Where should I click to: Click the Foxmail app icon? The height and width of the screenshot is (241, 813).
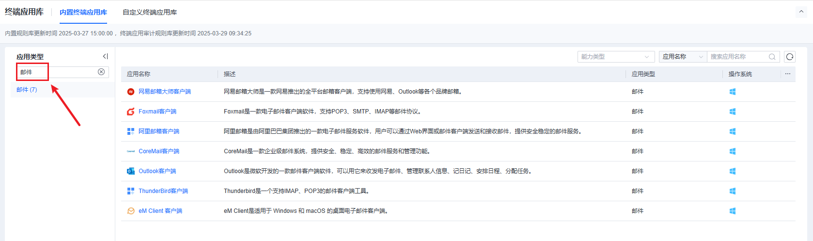tap(130, 112)
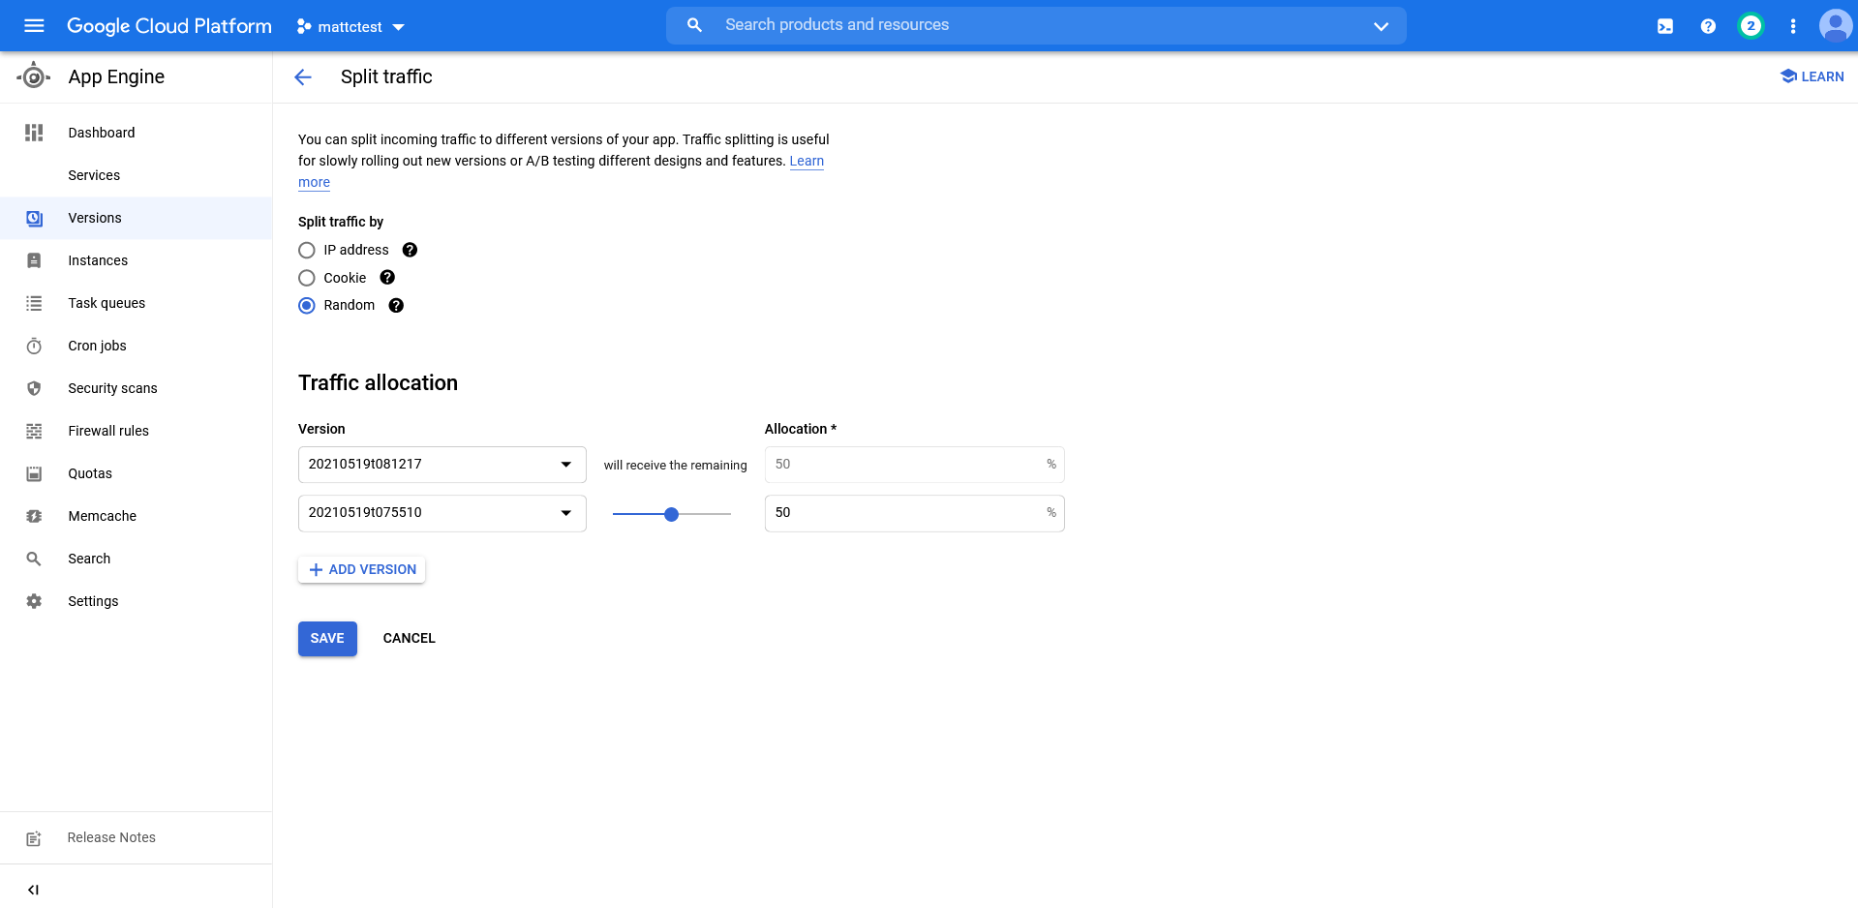
Task: Select the Random radio button
Action: [x=307, y=306]
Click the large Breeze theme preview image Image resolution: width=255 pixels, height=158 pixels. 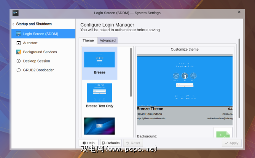[185, 80]
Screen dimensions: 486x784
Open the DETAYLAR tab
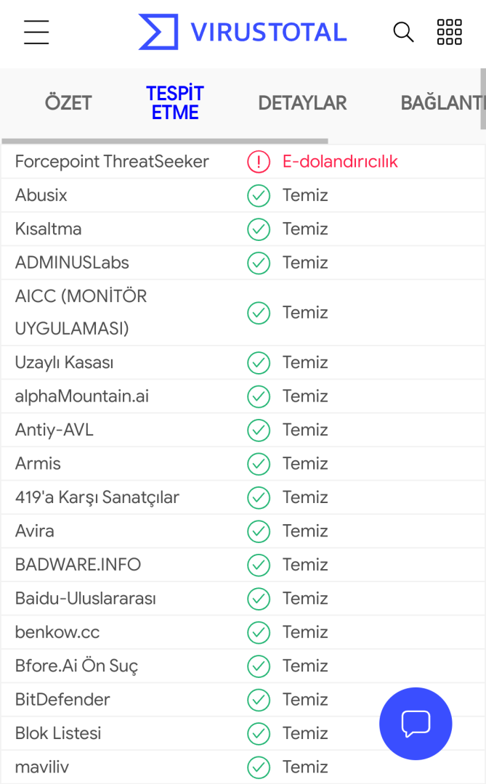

┄┄┄┄┄┄┄┄┄┄┄┄┄┄┄┄┄┄┄┄

> **ASSIGNED TASK**
The required output is the span of lines from the line with "Screen dimensions: 486x784" through the final line of the listing above, reproduced exactly, minus the pictures.

> **EXERCISE OUTPUT**
Screen dimensions: 486x784
Open the DETAYLAR tab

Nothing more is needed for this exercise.